Lillian Kindred is a mysterious witch figure to Sarah Jane and her six sisters, although de Lint makes it clear that she is an accepted part of the adult community, who helps out the old woman who lives in the woods far away from Newford civilization. When Sarah Jane finally does work up the courage to spy on Aunt Lillian, she discovers an interesting woman who has a frontierswoman view of life and hard work, mixed with an understanding of the natural, and supernatural, world around her. Sarah Jane begins to help Aunt Lillian around her farm and listens in rapt attention to Aunt Lillian’s stories of the spirits of the woods although she does not have any encounters with them.

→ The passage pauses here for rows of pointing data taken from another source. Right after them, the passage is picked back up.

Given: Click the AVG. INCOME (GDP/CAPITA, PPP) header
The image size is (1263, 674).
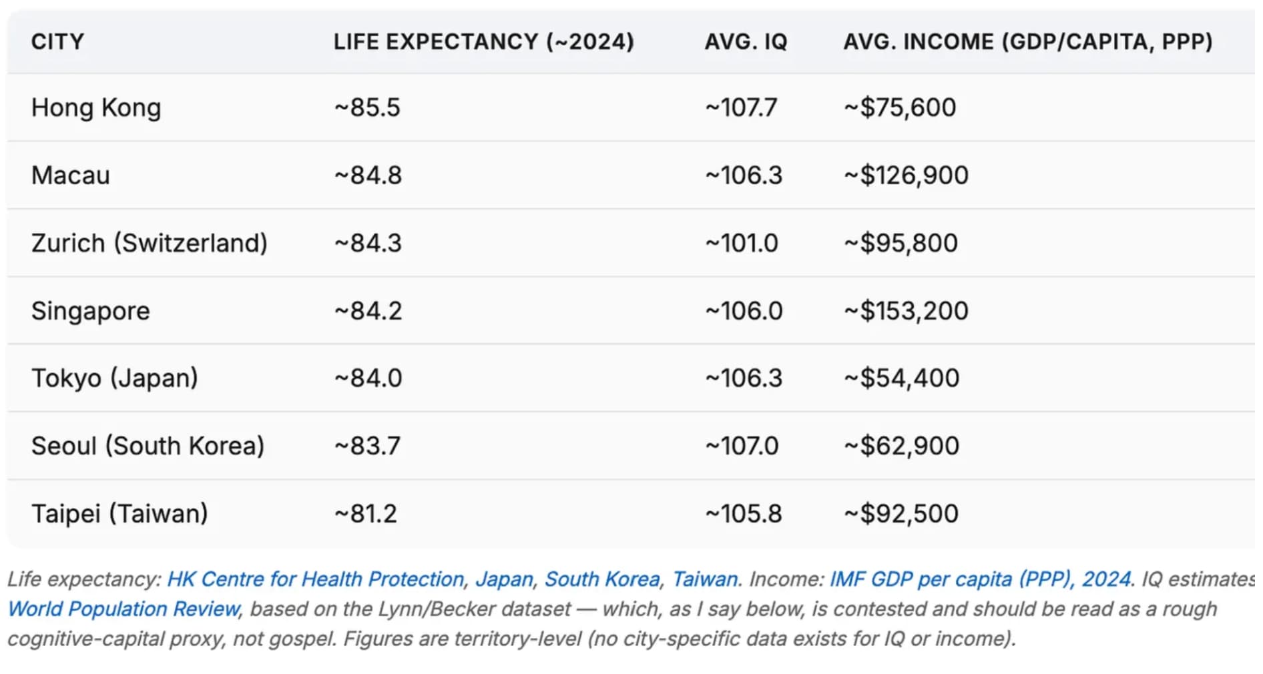Looking at the screenshot, I should pos(1028,42).
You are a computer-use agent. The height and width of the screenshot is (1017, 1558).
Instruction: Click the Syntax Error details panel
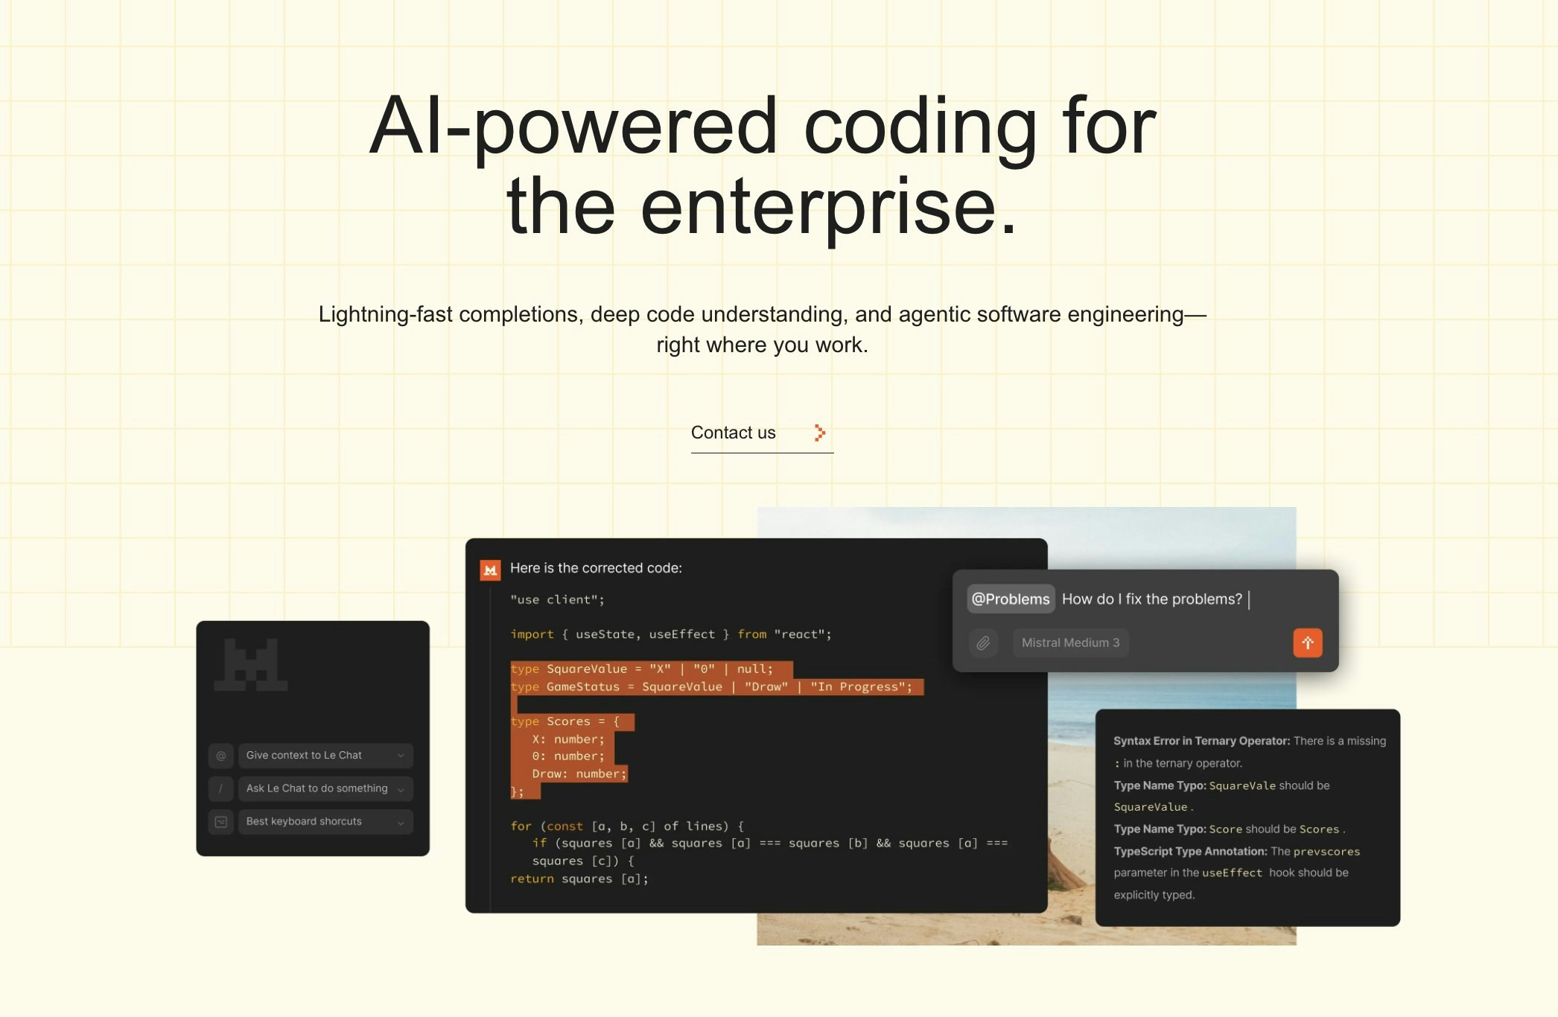coord(1247,815)

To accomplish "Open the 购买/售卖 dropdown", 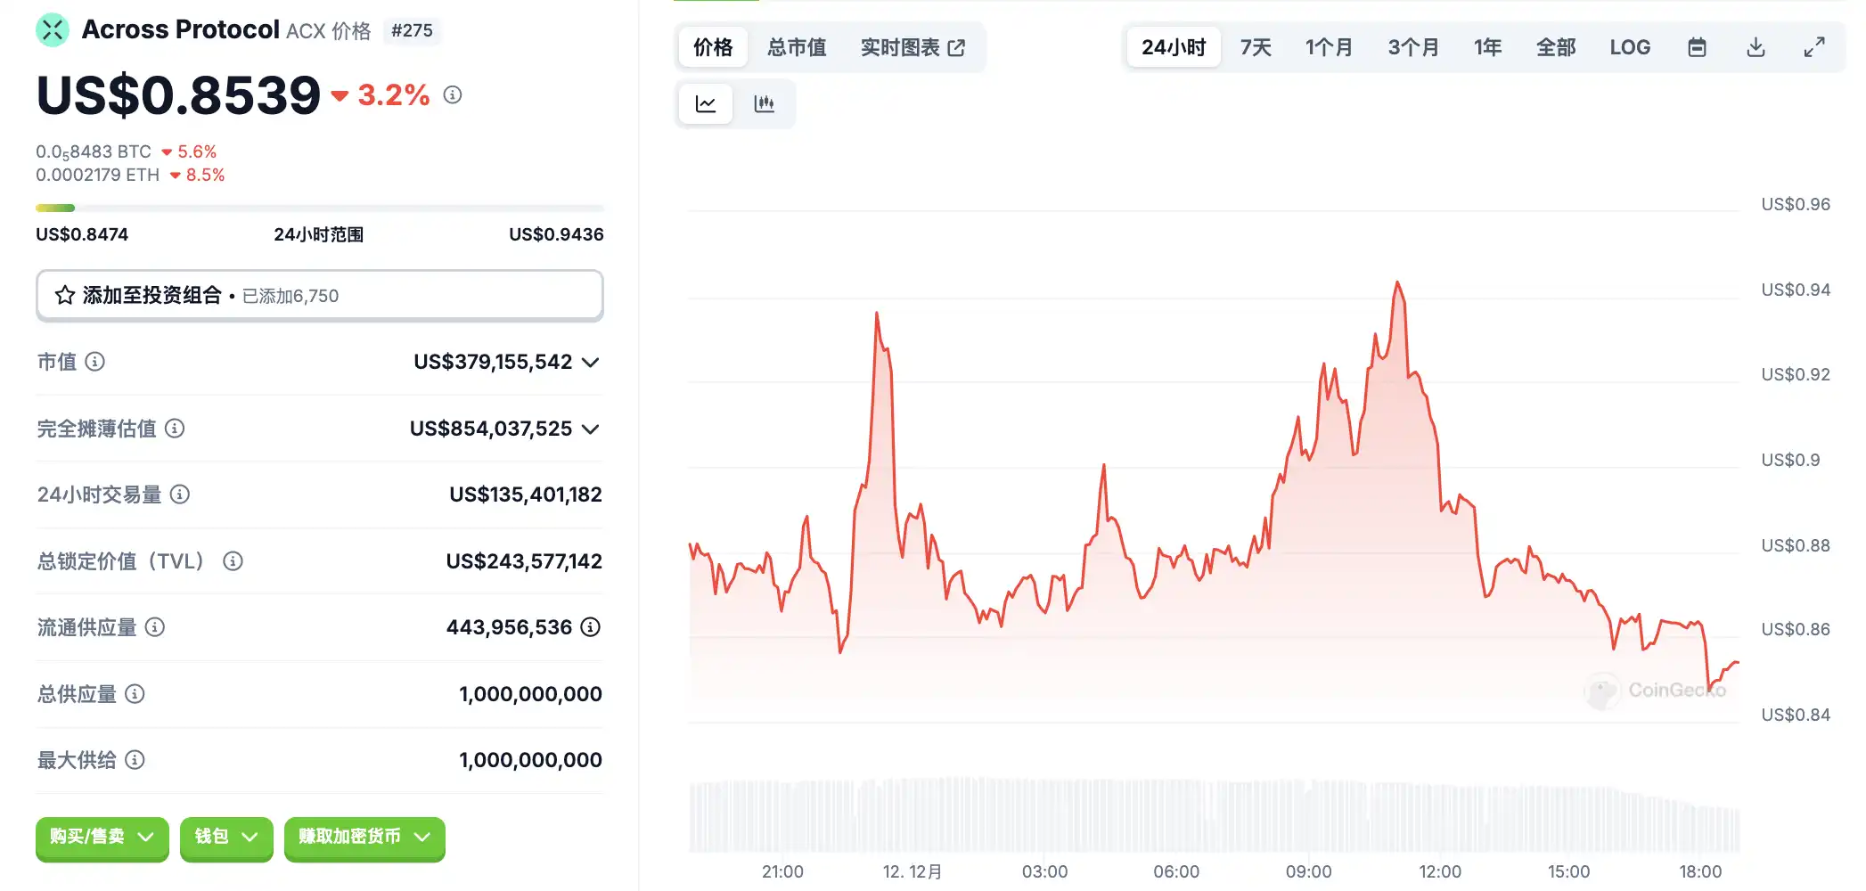I will tap(102, 837).
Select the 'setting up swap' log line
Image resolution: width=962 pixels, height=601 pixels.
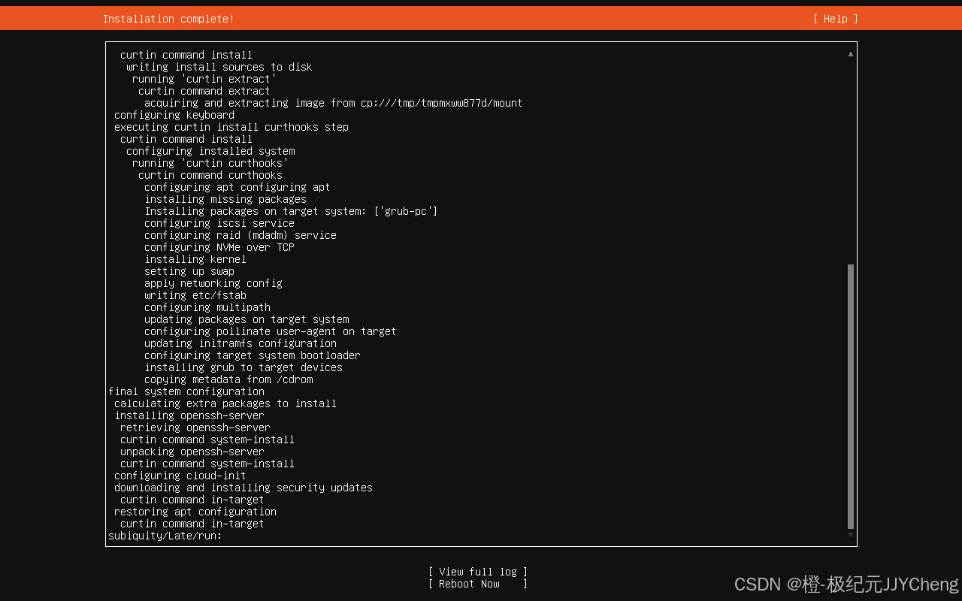pyautogui.click(x=189, y=271)
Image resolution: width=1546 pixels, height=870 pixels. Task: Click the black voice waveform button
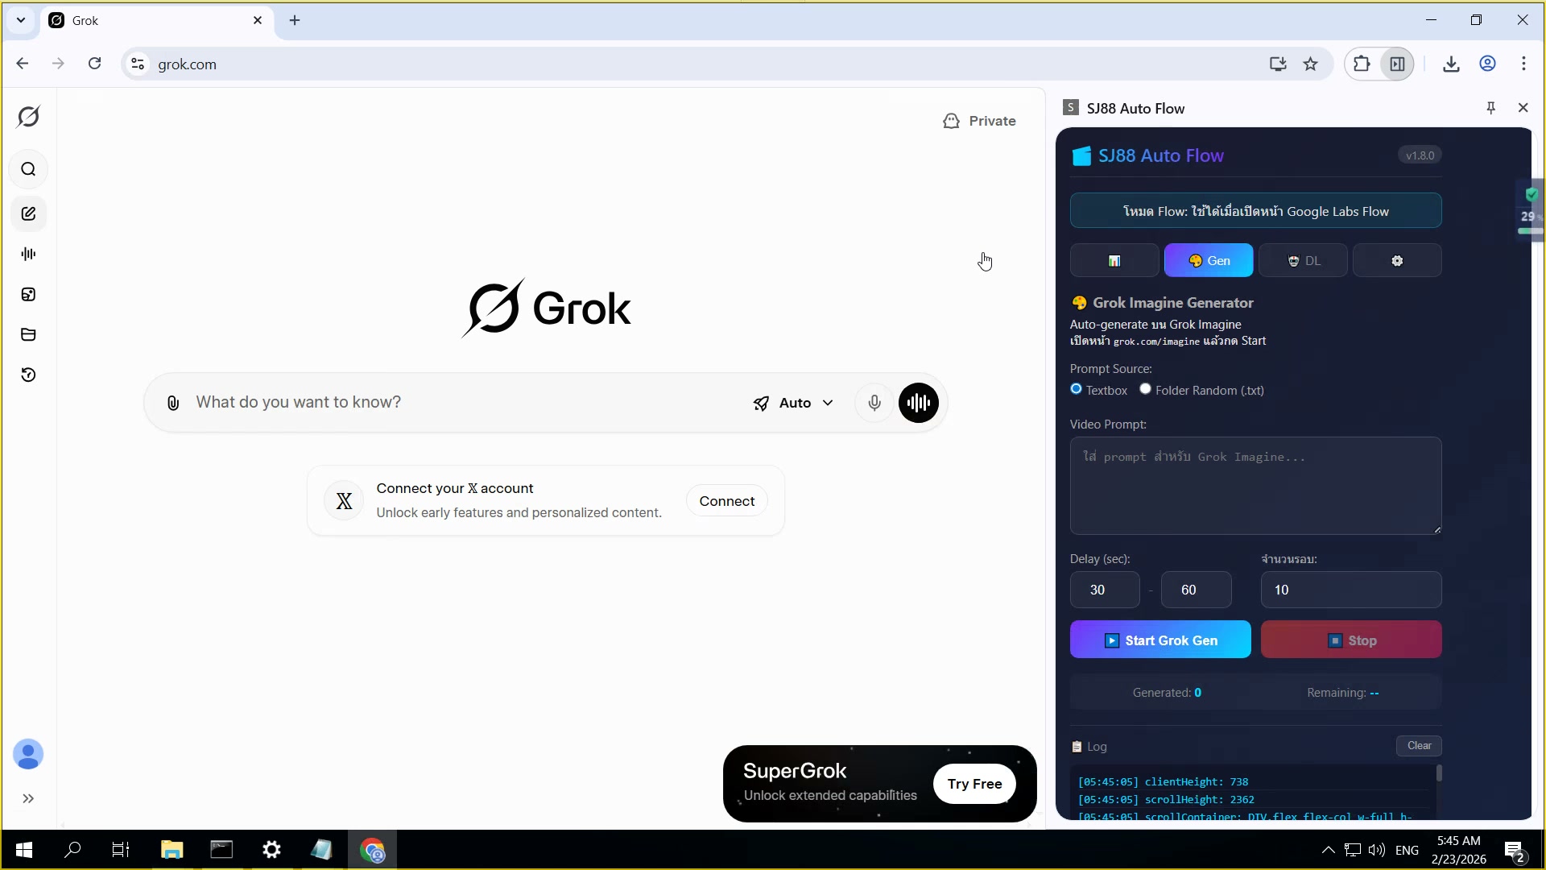[918, 403]
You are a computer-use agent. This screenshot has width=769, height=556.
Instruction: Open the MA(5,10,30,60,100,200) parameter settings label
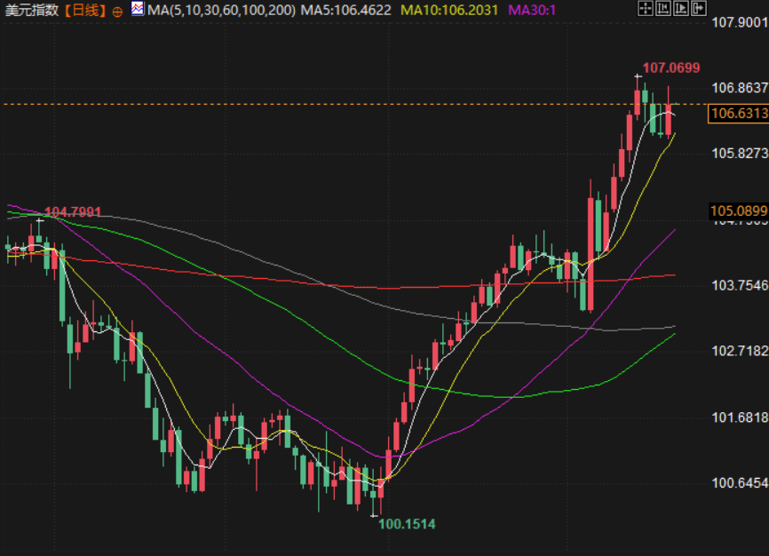[220, 11]
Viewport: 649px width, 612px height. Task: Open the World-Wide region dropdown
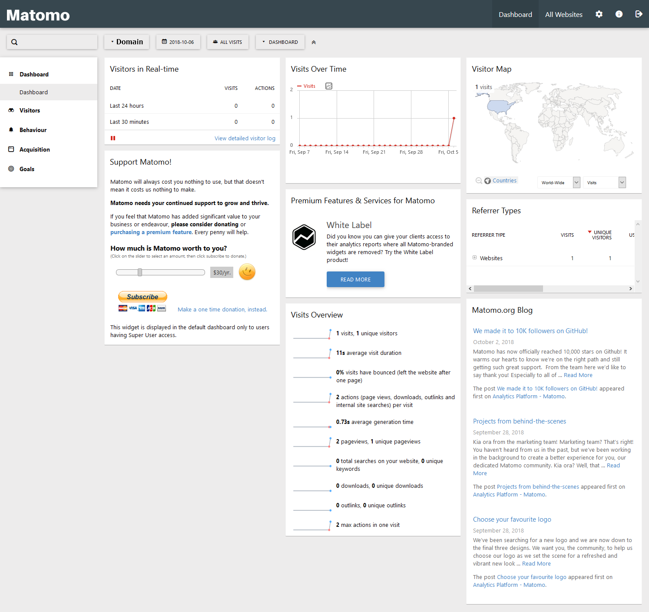click(559, 182)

One of the chores Sarah Jane helps with is the gathering of the root ‘sang, which provides the impetus for the supernatural element to enter into the story. Sarah Jane finds herself in the middle of a fairy feud when she saves a ‘sangman from the arrows shot at it by bee fairies. When Sarah Jane disappears into the land of fairy to resolve her issues with the bee fairies, de Lint happily switches to the points of view of her sundry sisters. Once the world of fairy gains a toehold into the Dillard family, it seems that all of the sisters are affected by it as Sarah Jane’s six sisters are taken captives by the bee fairies and the ‘sangmen to be used as pawns.
The seven sisters are comprised of three individuals and two sets of twins. In each of the cases of the twins, each girl appears almost as half an individual, with similar interests as her twin and the ability to complete the twin’s sentences. This is a feature which de Lint has used before, most notably in the Crow sisters who feature in many of the recent Newford stories.
The story mixes healthy doses of adventure and de Lint’s vision of magic while laying the groundwork for a variety of stories which can be told about these characters in the future. In fact, Seven Wild Sisters doesn’t even form the beginning of this sequence, as “Aunt” Lillian appeared as Lily in de Lint’s recent story “Somewhere in My Mind is a Painting Box.” Nevertheless, it appears clear that de Lint intends to continue to write about the Dillard sisters, either individually or collectively.